Work to be completed
Rewrite the data below, replacing each occurrence of "Identify the location of" with "Point out the position of" and changing nothing else.

Material
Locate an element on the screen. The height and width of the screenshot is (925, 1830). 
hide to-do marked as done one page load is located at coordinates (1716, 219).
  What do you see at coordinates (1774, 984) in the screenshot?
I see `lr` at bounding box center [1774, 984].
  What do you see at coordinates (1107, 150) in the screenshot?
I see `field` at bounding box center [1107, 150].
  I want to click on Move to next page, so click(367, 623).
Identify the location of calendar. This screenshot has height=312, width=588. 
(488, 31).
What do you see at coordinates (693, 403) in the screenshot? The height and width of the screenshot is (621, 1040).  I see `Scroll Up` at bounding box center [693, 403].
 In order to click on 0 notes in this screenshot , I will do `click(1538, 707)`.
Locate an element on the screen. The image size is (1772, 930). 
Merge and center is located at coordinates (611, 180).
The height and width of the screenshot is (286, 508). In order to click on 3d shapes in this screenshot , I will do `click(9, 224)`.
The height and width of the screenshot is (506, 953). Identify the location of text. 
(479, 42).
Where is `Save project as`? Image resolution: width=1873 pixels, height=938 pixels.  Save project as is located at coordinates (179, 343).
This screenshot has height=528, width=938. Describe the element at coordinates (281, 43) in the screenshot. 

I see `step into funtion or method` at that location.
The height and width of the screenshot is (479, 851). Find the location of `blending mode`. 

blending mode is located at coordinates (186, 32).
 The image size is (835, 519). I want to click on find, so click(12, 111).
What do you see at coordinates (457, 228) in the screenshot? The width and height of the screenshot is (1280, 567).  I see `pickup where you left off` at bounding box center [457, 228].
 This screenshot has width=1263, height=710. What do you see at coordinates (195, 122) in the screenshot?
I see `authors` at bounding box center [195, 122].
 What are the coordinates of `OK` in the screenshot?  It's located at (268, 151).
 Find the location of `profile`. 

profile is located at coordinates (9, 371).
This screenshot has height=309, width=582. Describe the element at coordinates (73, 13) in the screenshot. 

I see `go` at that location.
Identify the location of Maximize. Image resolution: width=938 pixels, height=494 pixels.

Task answer
Locate an element on the screen. The height and width of the screenshot is (925, 1830). 
hide to-do marked as done one page load is located at coordinates (1716, 219).
  What do you see at coordinates (1774, 984) in the screenshot?
I see `lr` at bounding box center [1774, 984].
  What do you see at coordinates (1107, 150) in the screenshot?
I see `field` at bounding box center [1107, 150].
  I want to click on Move to next page, so click(367, 623).
Point out the position of calendar. This screenshot has height=312, width=588. 
(488, 31).
What do you see at coordinates (693, 403) in the screenshot? The height and width of the screenshot is (621, 1040).  I see `Scroll Up` at bounding box center [693, 403].
 In order to click on 0 notes in this screenshot , I will do `click(1538, 707)`.
Locate an element on the screen. The image size is (1772, 930). 
Merge and center is located at coordinates (611, 180).
The height and width of the screenshot is (286, 508). In order to click on 3d shapes in this screenshot , I will do `click(9, 224)`.
The height and width of the screenshot is (506, 953). Point out the position of text. 
(479, 42).
Where is `Save project as`? Image resolution: width=1873 pixels, height=938 pixels.  Save project as is located at coordinates (179, 343).
This screenshot has height=528, width=938. Describe the element at coordinates (281, 43) in the screenshot. 

I see `step into funtion or method` at that location.
The height and width of the screenshot is (479, 851). Find the location of `blending mode`. 

blending mode is located at coordinates (186, 32).
 The image size is (835, 519). I want to click on find, so click(12, 111).
What do you see at coordinates (457, 228) in the screenshot? The width and height of the screenshot is (1280, 567).  I see `pickup where you left off` at bounding box center [457, 228].
 This screenshot has width=1263, height=710. What do you see at coordinates (195, 122) in the screenshot?
I see `authors` at bounding box center [195, 122].
 What are the coordinates of `OK` in the screenshot?  It's located at (268, 151).
 Find the location of `profile`. 

profile is located at coordinates (9, 371).
This screenshot has height=309, width=582. Describe the element at coordinates (73, 13) in the screenshot. 

I see `go` at that location.
Point out the position of Maximize. Image resolution: width=938 pixels, height=494 pixels.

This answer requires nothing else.